Die ausgestellten Kleidungsstücke - Kostüme, Abend- und Sommerkleider, Mäntel, Badeanzüge sowie Handtaschen - stammen aus den Sammlungen des Ostböhmischen Museums in Pardubice. Ilona Klepsova begann diese Kleidungsstücke und Accessoire in den neunziger Jahren zu sammeln. Denn das war, wie sie sagt, der letzte eigenständige Modestil. Bis heute knüpft man immer noch daran an, sagt die Expertin:

"Die Mehrheit der Exponate stammt aus der Garderobe von zwei Damen aus Pardubice. Sie ließen ihre Kleider in vornehmen Schneidersalons in Pardubice und auch in Prag nähen. Sie hatten beide einen guten Geschmack und eigenen Stil. Die Sachen kann man gut ausstellen. Probleme hatte ich mit dazu passenden Schuhen. Eine der beiden Frauen besitzt zwar bis heute Schuhe aus den sechziger Jahren. Diese sind jedoch so abgenutzt, dass man sie nicht mehr ausstellen kann. Passende Schuhe habe ich also vom Pardubitzer Theater und von meinen Kolleginnen ausgeliehen. Sie entsprechen aber nicht vollständig meiner ursprünglichen Vorstellung."

Im Bereich der Mode und des Modeaccessoires begann in den sechziger Jahren die Ära der Kunststoffe. Kleider und Hemden waren aus verschiedenen Polyamidfasern, aus Plastikstoff wurden Handtaschen sowie Modeschmuck hergestellt.

"Hochmodisch waren diese glänzenden Kunststoffsachen wie beispielsweise kofferartige lackierte Handtaschen. Oft hat man selbst aus Kunstbast Taschen oder Hüte gebastelt - die wurden dann gehäkelt. Das war damals ein großer Knüller."

Neben der Modepräsentation haben die Besucher die Möglichkeit in ein typisches Wohnzimmer der sechziger Jahre reinzuschauen, in dem der damals gerade neueste Plattenspieler läuft.

In der Ausstellung kann man aber auch Produkte aus Glas, Porzellan und Keramik bewundern. Ivo Kren ist Kurator der Glassammlung im Pardubitzer Museum und suchte die geeigneten Exponate für den einführenden Teil der Ausstellung in Roztoky aus.

"Die damalige Zeit war sehr schwer war und es war nicht einfach, die Entwürfe von namhaften Glaskünstlern in die Produktion durchzusetzen. Trotzdem sind damals hervorragende Sachen entstanden. Von den Künstlern möchte ich beispielsweise Frantisek Zemek, Ladislav Oliva oder Dana Vachtova nennen. Es werden hier aber Werke von vielen anderen Künstlern gezeigt. Aus dem Bereich Porzellan sind hier z. B. Sachen von Jaroslav Jezek oder von Jitka Forejtova ausgestellt. Sie ist durch ihre Porzellanfiguren von sitzenden, tanzenden oder auch sich gerade kämmenden Tänzerinnen bekannt geworden. Die Entwürfe für diese Figuren entstanden wirklich während der Ballettproben, die die Künstlerin besucht hatte, um dabei die Tänzerinnen zu zeichnen."

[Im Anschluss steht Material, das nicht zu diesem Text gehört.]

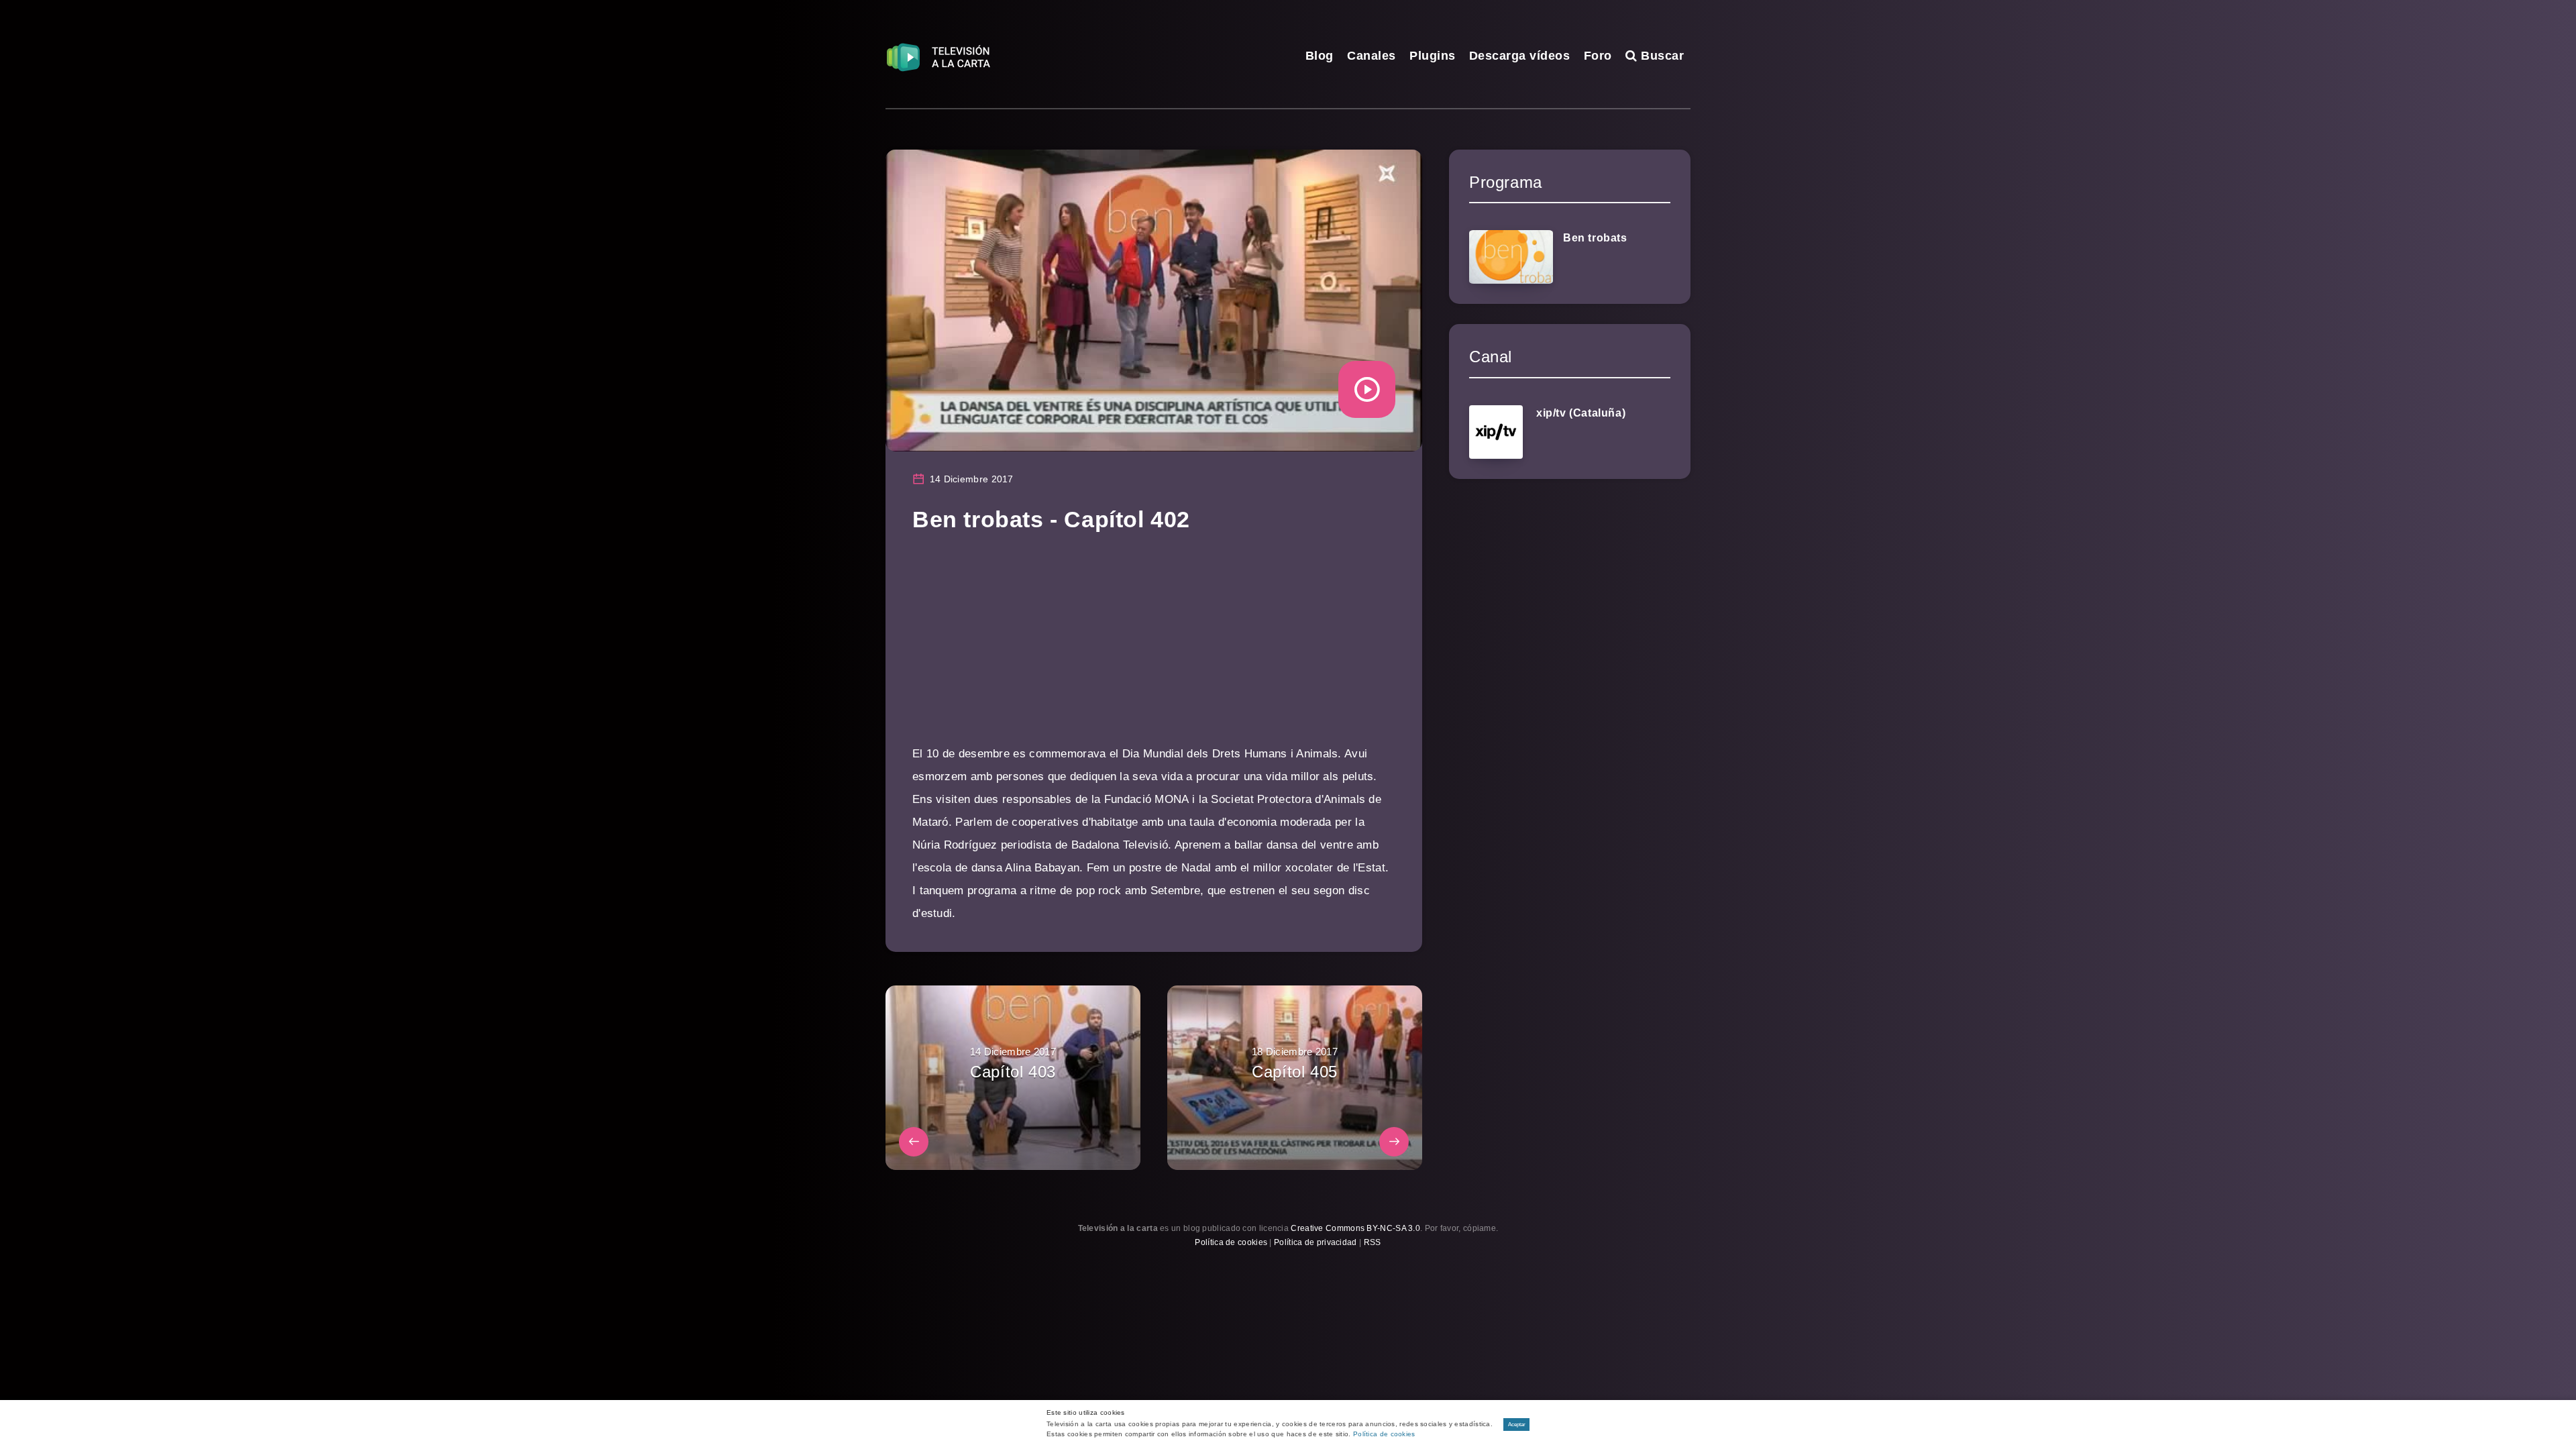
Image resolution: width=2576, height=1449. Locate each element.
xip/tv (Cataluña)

In einer etwas anderen Zusammensetzung wurde die Ausstellung bereits in Pardubice gezeigt. Wie haben die Besucher auf diese Rückkehr in die sechziger Jahre reagiert? Ilona Klepsova sagte:

"Entweder sind die Besucher nostalgisch geworden, weil sie sich an die fabelhafte Zeit ihrer Kindheit erinnert haben. Manche haben aber wiederum gesagt: "Mein Gott, war das aber eine furchtbare Zeit. Ich konnte die kaum ertragen."

Die Ausstellung über die sechziger Jahre ist im Mittelböhmischen Museum in Roztoky bei Prag bis zum 15. Oktober dieses Jahres zu sehen.